原文.
在表现“无根的一代”的文学作品中,也有的旅美华人作家试图为他们重新找到失落的根。这是20世纪80年代祖国中国的改革开放带来的光明前景。与此有关的代表作品有陈若曦的中篇小说《向着太平洋彼岸》和长篇《远见》、《二胡》等。《向着太平洋彼岸》与《远见》是两个颇相似的故事,连女主角的名字都带了同一个字“贞”(以贞、淑贞)。作者在两书中都设置了一个与大陆有关系的男主角,一个是下决心回大陆教书、为祖国四化建设作贡献的法学教授乔健光,一个则是大陆在美的访问学者应见湘。作者通过描写这两个人,表达了对新生的祖国的热爱与思念。他们与两个气质相类的女主角之间都发生了那种属于中年人的深沉、内敛的感情。《向着太平洋彼岸》的末尾,以贞对即将远去的乔健光坚定地许诺,自己会回大陆看他;《远见》的最后,淑贞为意料外的婚变所伤,决心毅然回转美国,因为有应见湘在等待她。既然应见湘一定会回国,淑贞的最后结局也必定类似以贞。在这两个类同的故事里,陈若曦以她一贯写实、冷静的笔调时不时地触到对于中国以及所代表的华夏传统的认识。在《向着太平洋彼岸》中有一段,作者借以贞的台湾婆婆之口说:“台湾人住在美国,再不固守自己的风俗习惯,那么和美国人又有什么差别?”“……正因为在美国,更不能忘了台湾,忘了台湾,就是忘了根本,那就像一片浮叶,随风飘荡,不着边不着岸的,算什么呢?”而台湾本是中国的一部分,政治上导致的分离却不会割裂传统上的维系。虽然台湾在1949年后经历了一番与大陆全然不同的历史变迁,但中华民族在繁衍生息的几千年中形成的“集体无意识”却是共同的。传统的承继更迭虽然会受到政经制度等外在影响,却自有它不可言说的强韧性。因而,台湾人也好,大陆人也好,都是“中国人”——而中国人只要坚持自己的传统,就能真正找到自己的根。

所给材料.
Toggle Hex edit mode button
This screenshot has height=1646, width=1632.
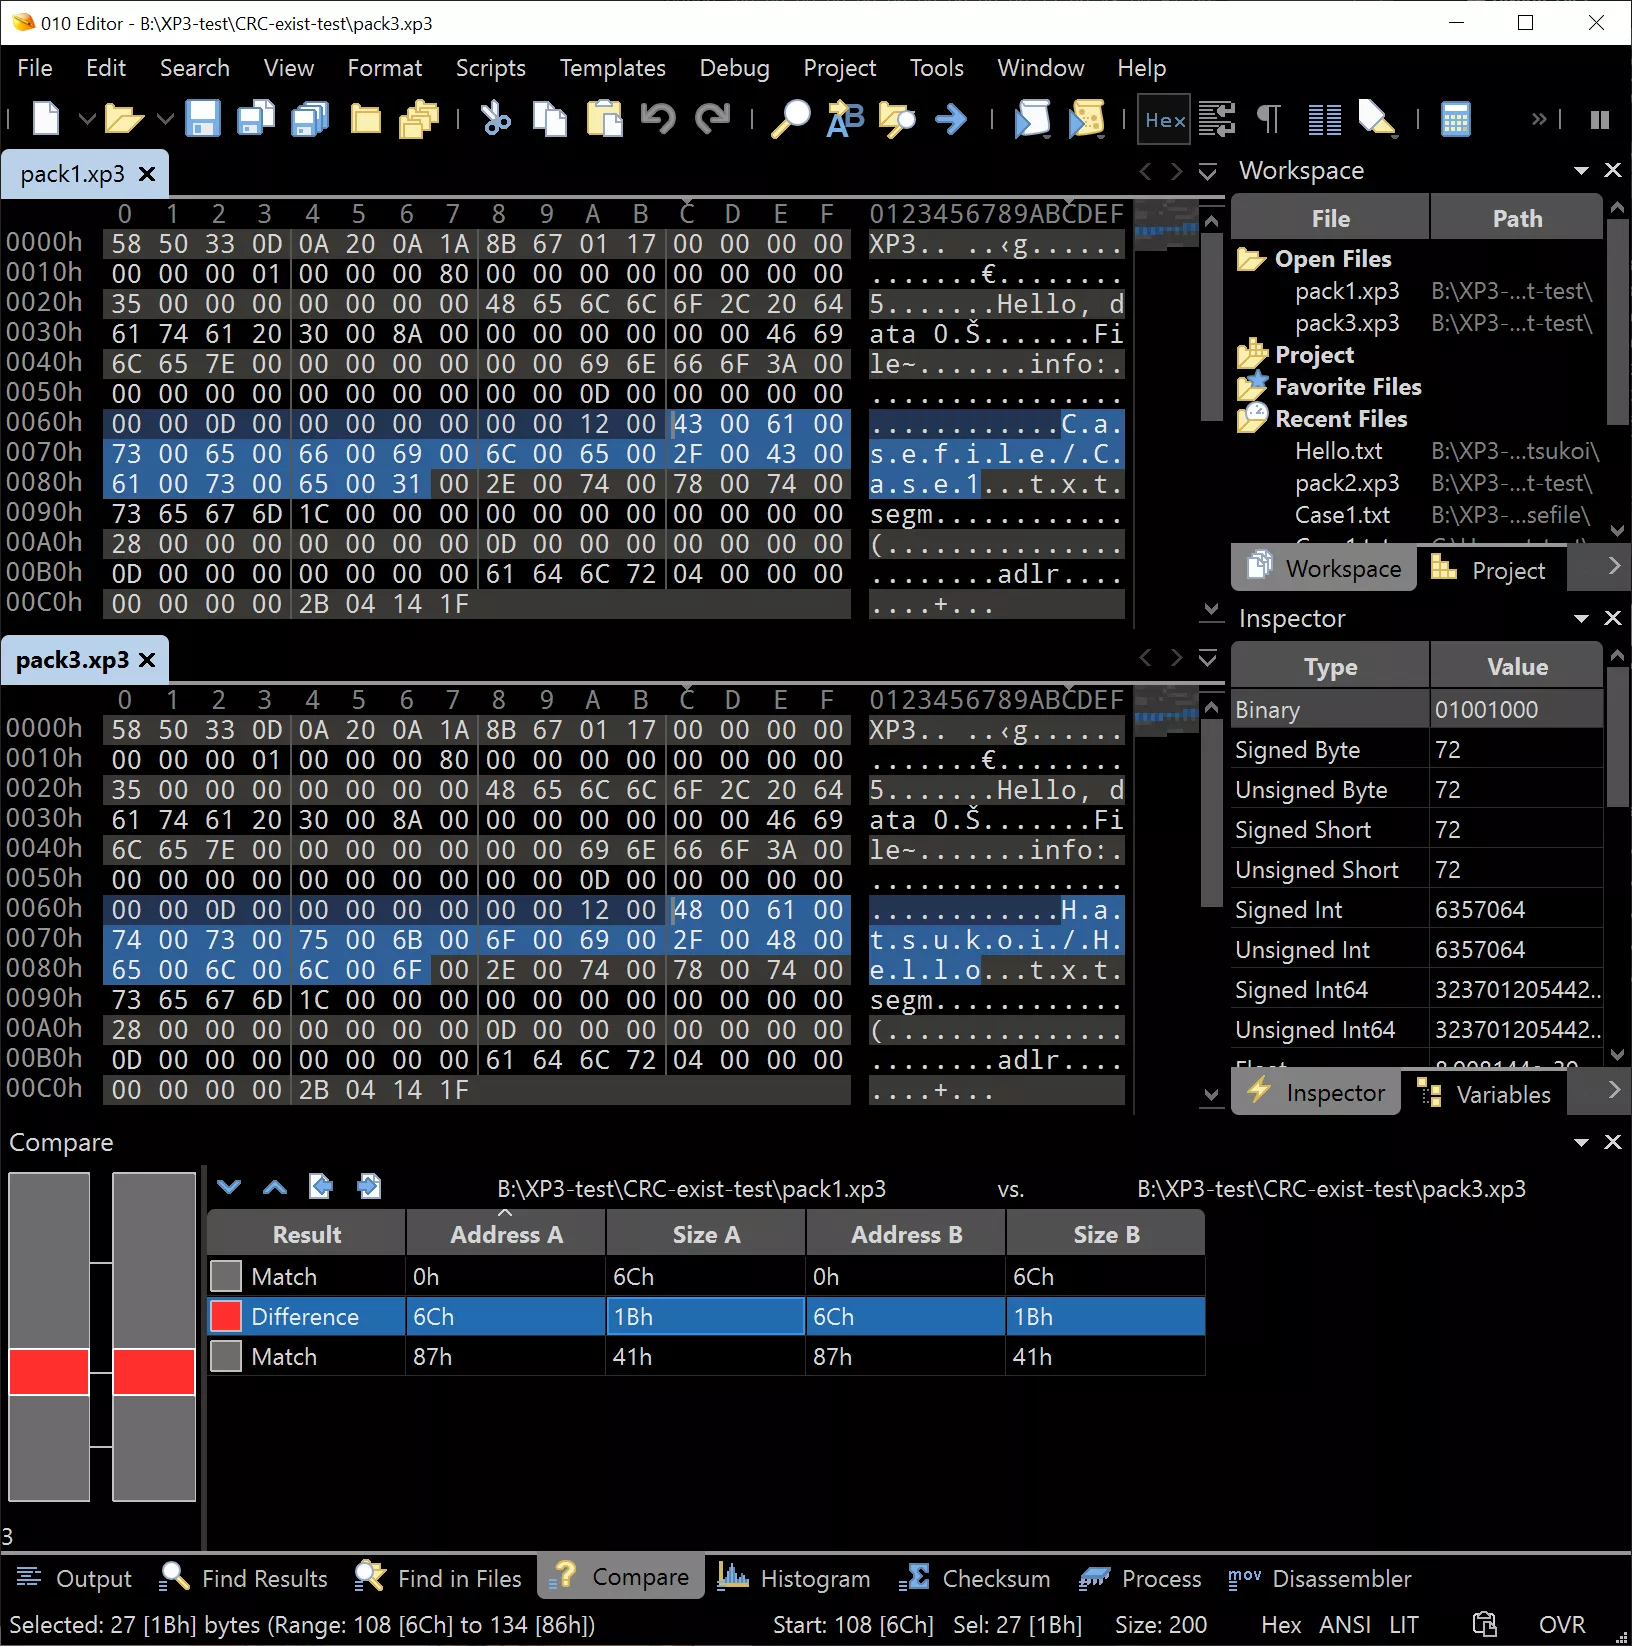coord(1165,120)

任务.
把原文中的下面这句话译成英文:“《向着太平洋彼岸》与《远见》是两个颇相似的故事,连女主角的名字都带了同一个字‘贞’(以贞、淑贞)。”

参考答案.
*Toward the Other Shore of the Pacific* and *Foresight* are two rather similar stories; even the names of their heroines share the same character, "Zhen" (Yizhen and Shuzhen).